C. A Motion for Judgment on the Pleadings is Inappropriate at this Juncture in Light of any Undeveloped Claims of Reckless Conduct
Although Tommy’s father’s execution of the Release precludes recovery from Defendants on a theory of “negligence, ” Plaintiffs assert that the Defendants’ conduct was “reckless.” Plaintiffs did not explicitly allege in a separate count of the complaint that Defendant’s conduct was reckless, but Plaintiffs did make it apparent in the complaint that it was an intended theory of liability.[29] In their briefing and at oral argument, Plaintiffs suggested that Defendants, among other things, had been aware of previous collisions with the shipping container, and that their ignorance of these prior incidents amounts to reckless behavior.[30]Accordingly, the Court must determine whether the Release bars Plaintiffs from asserting claims resulting from injuries caused by Defendants’ reckless conduct.
Courts in Delaware have a strong preference for resolving cases on their merits, or at least allowing discovery to proceed such that additional evidence in support of the parties’ contentions can be developed.[31] While this preference is not outcome-determinative, the preference for resolving cases on the merits is a strong factor in determining whether to grant or deny a dispositive motion.
Plaintiffs, at oral argument and in their response to the motion, argue that they are entitled to recovery based on Defendants’ allegedly reckless conduct. The parties agree that this theory is separate from the one count of “negligence” listed in the complaint.[32] The operative language of the Release does not explicitly enumerate or contemplate recklessness as a theory of recovery barred by the Release. Under Delaware law, as provided in Ketler, a release must be “clear and unambiguous” in order to effectively release the business owner from liability.[33]
This Court finds that the language of the release is not “clear and unambiguous” with respect to Defendants’ liability for their own allegedly reckless conduct. In Ketler, the release at issue specifically used the word “negligence, ” and stated that Defendants “will not be liable for any injury, including, without limitation, personal, bodily, or mental injury . . . resulting from the negligence of [the defendants].” The Delaware Supreme Court held that this language satisfied the “clear and unequivocal” standard and upheld the language of the agreement.
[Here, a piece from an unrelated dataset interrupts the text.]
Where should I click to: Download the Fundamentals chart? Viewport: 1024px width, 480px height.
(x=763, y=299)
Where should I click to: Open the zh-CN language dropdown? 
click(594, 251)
Turning to the Release that Plaintiffs executed, this Court finds that the Release is silent as to claims of recklessness. The Release does not mention “reckless” conduct, and instead only expressly refers to injury caused by Defendants’ “negligence.” In the absence of such language, the Release does not clearly and unambiguously exculpate Defendants from liability for their own reckless conduct. Accordingly, the Release does not operate to bar Plaintiffs’ claim of recklessness.[34]
This Court holds that the Release does not bar claims of reckless conduct. This Court expresses no opinion at this juncture as to whether Plaintiffs ultimately can establish claims against for recklessness. Accordingly, the Court denies Defendants’ Motion for Judgment on the Pleadings, and will grant Plaintiffs leave to conduct further discovery with the option of potentially amending the complaint in support of their contention that Defendants’ conduct was “reckless.”[35]
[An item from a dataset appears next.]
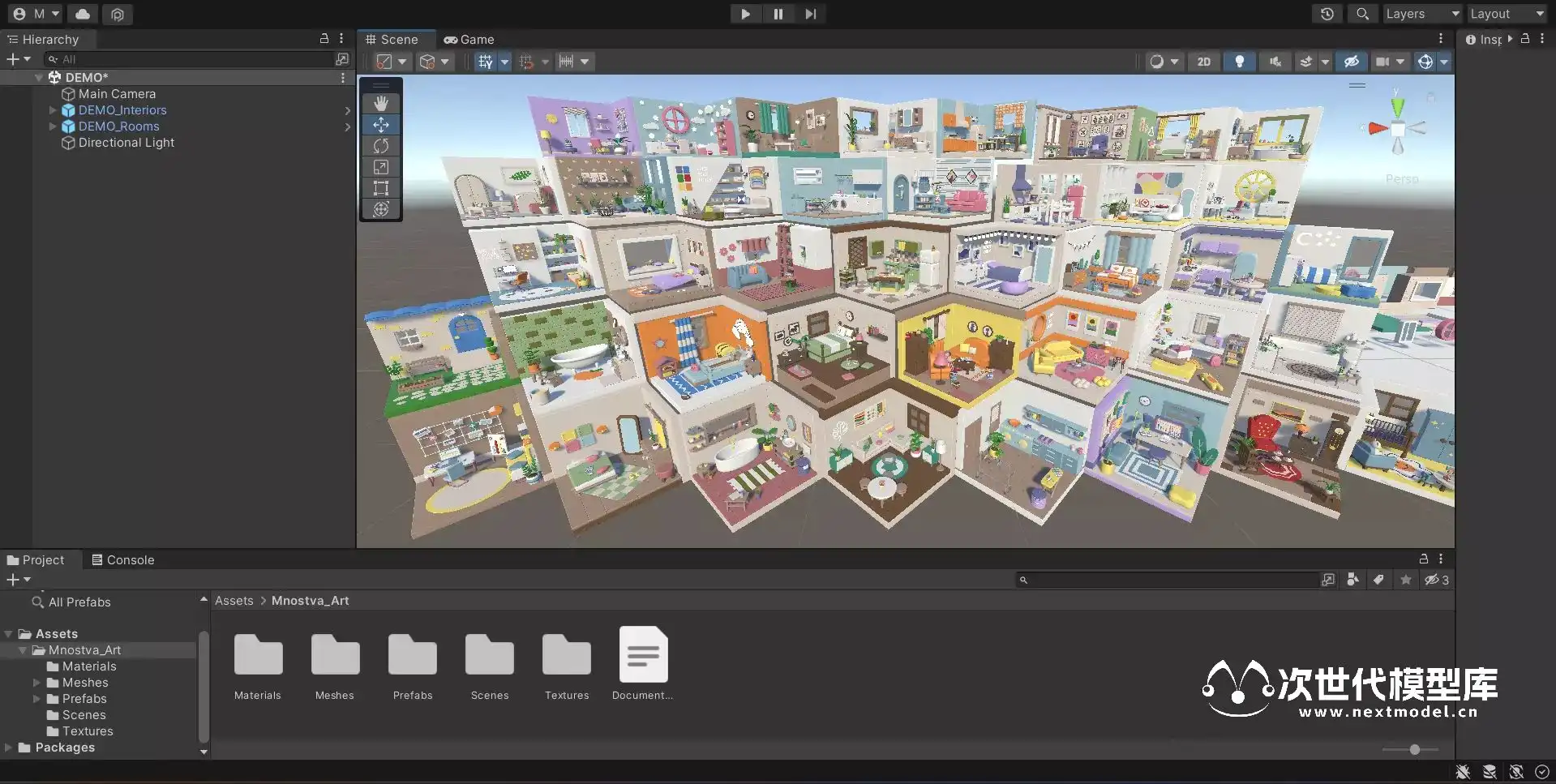
Task: Toggle scene audio mute
Action: (x=1275, y=62)
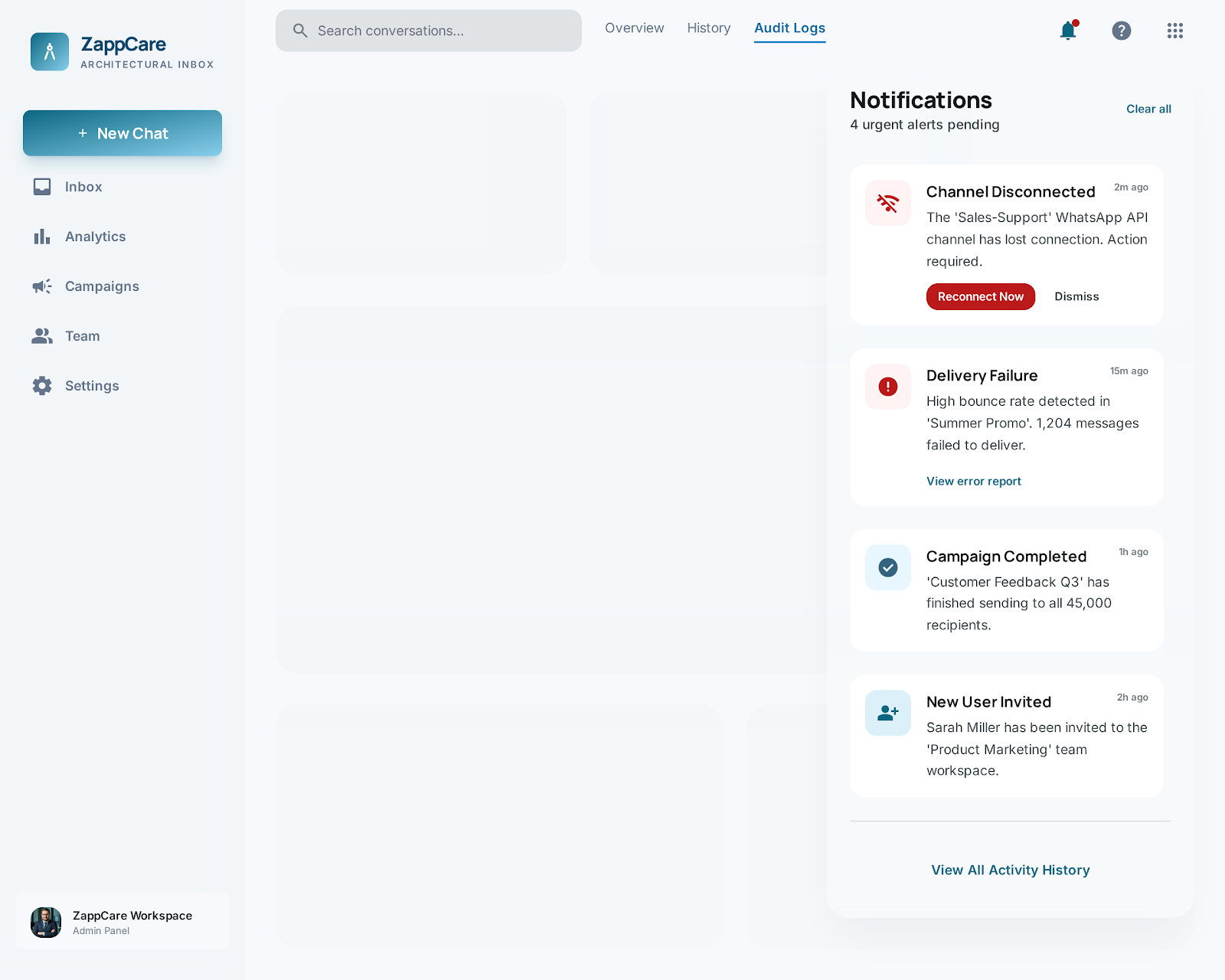1225x980 pixels.
Task: Open the help question mark icon
Action: (x=1122, y=31)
D. The Court does Not Reach Defendant’s Argument under the Doctrine of Assumption of the Risk
Finally, Defendants’ contend that Plaintiffs assumed the risk of injury from Defendants’ alleged reckless conduct. However, the record has not been sufficiently developed to determine whether Defendants’ conduct was reckless or whether Plaintiffs assumed the risk of injury from Defendants’ allegedly reckless conduct.[36] Accordingly, the Court does not reach this contention at this stage of the litigation.
IV. CONCLUSION
Defendant’s Motion for Judgment on the Pleadings is DENIED. The Court has enclosed an Order establishing a Scheduling Conference in this case.
Very truly yours,
Richard R. Cooch Resident Judge
Notes:
[1] Defendant Houghton’s Amusement Park, LLC did not make an appearance in this case and had a default judgment taken against it on June 21, 2016.
[2]Compl. ¶¶ 79-87.
[3]Compl. ¶ 48.
[4]Defs.’ Mot. for J. on the Pleadings, Ex. A.
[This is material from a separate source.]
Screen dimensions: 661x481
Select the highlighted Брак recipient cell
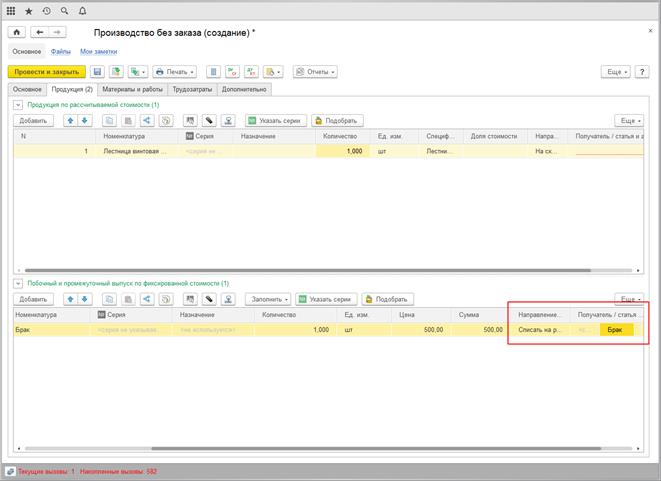pos(615,329)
[5]Defs.’ Mot. for J. on the Pleadings, Ex. A. Tommy also signed an agreement, titled “Minor’s Assumption of the Risk Acknowledgment, ” that Defendants reference in their motion as another reason they are not liable for Plaintiffs’ injuries. However, it appears from the motion and subsequent filings that the release signed by Tommy is only mentioned in passing, and is not relied upon by Defendants. The release signed by Tommy’s father is the determinative release in the case at bar.
[6]Compl. ¶¶ 79-87.
[7]Compl. ¶¶ 49, 51, 77, 87. Specifically, the Complaint alleges that “Defendants’ failure to exercise reasonable care as alleged above comprised outrageous conduct under the circumstances, manifesting a wanton and reckless disregard of the rights of the Plaintiffs.” Compl. ¶ 87. The Complaint also alleges that Tommy’s injuries were caused by the “reckless indifference” of Defendants. Compl. ¶¶ 51, 77. Moreover, the Complaint alleges that the track was “reckless[ly] design[ed].” Compl. ¶ 49.
[8]At oral argument, Plaintiffs’ counsel answered in the affirmative when the Court asked “Am I understanding Plaintiffs’ position correctly when I read the papers to say that Plaintiffs are not alleging ordinary negligence, but rather recklessness?” Lynam et al. v. Blue Diamond LLC Motocross et al, C.A. No. N14C-11-121 RRC, at 6 (Del. Super. July 6, 2016) (TRANSCRIPT) [hereinafter Oral Arg. Tr.].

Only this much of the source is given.